Broadcasting Events
Kitbag Events supports broadcasting events across multiple browser tabs/windows using the BroadcastChannel
API.
Setup
Pass a channel name when creating your emitter:
ts
import { createEmitter } from '@kitbag/events'
type Events = {
userLogin: { userId: string }
messageReceived: { content: string }
}
const emitter = createEmitter<Events>({
broadcastChannel: 'my-app-events'
})
How It Works
When you specify a broadcastChannel
:
- Local emission: Events are processed by handlers in the current tab
- Cross-tab broadcast: Events are automatically sent to all other tabs using the same channel name
- Automatic reception: Other tabs automatically receive and process broadcasted events
Example: Multi-tab Chat
ts
// Tab 1: Send message
emitter.emit('messageReceived', { content: 'Hello from Tab 1!' })

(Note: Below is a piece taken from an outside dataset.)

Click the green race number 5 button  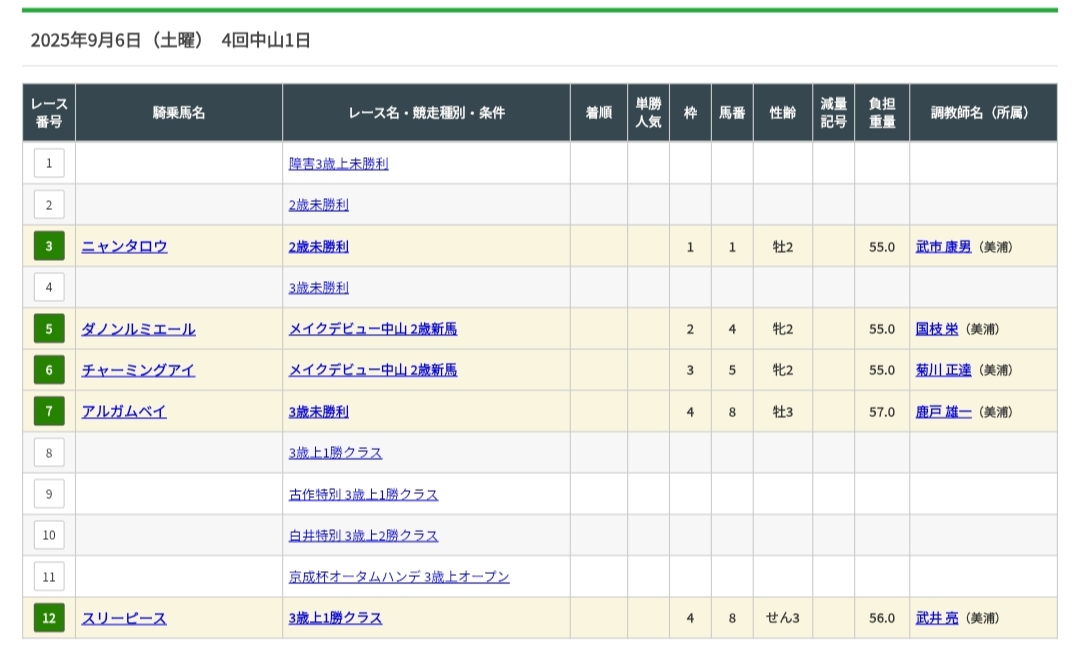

// Tab 2: Automatically receives the message
emitter.on('messageReceived', ({ content }) => {
console.log('Message received:', content) // "Hello from Tab 1!"
})
Channel Naming
Use descriptive, unique channel names to avoid conflicts:
ts
// Good - specific to your app
broadcastChannel: 'my-chat-app-v1'
// Good - includes user context
broadcastChannel: `user-${userId}-events`
// Avoid - too generic
broadcastChannel: 'events'
Use Cases
- Real-time updates: Sync user actions across tabs
- Session management: Notify all tabs when user logs out
- Data synchronization: Keep multiple tabs in sync
- Notifications: Broadcast system-wide alerts
Structured Clone
Data sent is serialized using the structured clone algorithm.